▶ **What you are asked to do**
From the top of the records below, return each line exactly, ending with the line that contains "This screenshot has width=1224, height=796.".

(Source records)
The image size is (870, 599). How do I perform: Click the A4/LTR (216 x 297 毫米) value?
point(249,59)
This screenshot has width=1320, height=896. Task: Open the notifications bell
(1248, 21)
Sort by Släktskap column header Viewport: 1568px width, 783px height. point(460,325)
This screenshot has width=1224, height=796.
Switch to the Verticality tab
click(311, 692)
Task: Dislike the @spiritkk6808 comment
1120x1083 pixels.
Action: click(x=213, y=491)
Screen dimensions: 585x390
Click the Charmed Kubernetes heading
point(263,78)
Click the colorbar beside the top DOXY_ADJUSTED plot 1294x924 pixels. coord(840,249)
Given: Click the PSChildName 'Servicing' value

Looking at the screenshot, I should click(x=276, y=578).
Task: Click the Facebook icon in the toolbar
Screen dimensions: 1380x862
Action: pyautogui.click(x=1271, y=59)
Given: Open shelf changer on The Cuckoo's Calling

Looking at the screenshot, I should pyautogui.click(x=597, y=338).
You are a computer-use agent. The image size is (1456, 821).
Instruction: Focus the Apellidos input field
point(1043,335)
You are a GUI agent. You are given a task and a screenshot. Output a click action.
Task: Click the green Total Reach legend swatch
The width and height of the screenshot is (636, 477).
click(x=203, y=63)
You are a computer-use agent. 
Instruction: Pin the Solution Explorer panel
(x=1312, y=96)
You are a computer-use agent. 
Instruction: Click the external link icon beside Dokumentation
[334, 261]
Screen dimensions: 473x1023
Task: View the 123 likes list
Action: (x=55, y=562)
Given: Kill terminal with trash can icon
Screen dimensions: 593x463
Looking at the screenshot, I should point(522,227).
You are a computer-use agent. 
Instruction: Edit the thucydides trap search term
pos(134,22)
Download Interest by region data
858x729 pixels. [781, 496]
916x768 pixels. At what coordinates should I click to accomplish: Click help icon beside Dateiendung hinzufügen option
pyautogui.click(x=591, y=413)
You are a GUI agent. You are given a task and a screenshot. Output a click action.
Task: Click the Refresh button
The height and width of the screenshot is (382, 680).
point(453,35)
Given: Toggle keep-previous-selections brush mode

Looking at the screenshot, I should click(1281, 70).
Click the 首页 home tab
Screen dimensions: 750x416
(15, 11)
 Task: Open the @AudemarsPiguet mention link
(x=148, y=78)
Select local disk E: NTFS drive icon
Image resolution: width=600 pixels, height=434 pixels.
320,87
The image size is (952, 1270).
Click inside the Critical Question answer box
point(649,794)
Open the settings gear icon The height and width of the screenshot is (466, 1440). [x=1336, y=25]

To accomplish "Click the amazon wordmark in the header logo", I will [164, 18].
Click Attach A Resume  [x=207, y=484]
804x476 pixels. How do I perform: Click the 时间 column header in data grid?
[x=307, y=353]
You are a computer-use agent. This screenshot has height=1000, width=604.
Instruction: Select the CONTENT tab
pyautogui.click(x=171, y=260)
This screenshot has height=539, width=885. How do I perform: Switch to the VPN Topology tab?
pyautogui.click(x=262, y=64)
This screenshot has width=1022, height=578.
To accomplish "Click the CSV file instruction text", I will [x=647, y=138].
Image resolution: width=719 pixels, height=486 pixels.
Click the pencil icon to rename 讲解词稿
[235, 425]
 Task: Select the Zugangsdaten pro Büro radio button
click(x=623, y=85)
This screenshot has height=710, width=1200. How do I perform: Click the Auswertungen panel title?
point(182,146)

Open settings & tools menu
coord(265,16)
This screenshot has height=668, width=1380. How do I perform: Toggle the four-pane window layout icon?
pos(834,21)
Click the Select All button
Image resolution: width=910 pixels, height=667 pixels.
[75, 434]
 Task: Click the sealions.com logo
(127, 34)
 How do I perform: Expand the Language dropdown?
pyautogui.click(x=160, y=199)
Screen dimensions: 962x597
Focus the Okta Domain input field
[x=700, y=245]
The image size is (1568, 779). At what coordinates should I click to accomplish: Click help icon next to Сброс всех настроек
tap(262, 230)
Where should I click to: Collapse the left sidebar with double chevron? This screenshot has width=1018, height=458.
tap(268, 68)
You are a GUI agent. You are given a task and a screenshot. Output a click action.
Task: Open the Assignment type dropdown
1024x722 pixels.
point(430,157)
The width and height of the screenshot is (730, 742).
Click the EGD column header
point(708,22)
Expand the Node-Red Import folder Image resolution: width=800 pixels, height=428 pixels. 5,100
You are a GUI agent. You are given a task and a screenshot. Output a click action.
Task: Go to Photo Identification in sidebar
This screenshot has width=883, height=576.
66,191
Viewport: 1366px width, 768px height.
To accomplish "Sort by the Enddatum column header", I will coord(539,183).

▶ **Exercise solution**
The image size is (870, 599). How do I perform: Click the A4/LTR (216 x 297 毫米) value?
point(249,59)
This screenshot has width=1320, height=896. Task: Open the notifications bell
(1248, 21)
Sort by Släktskap column header Viewport: 1568px width, 783px height. point(460,325)
This screenshot has width=1224, height=796.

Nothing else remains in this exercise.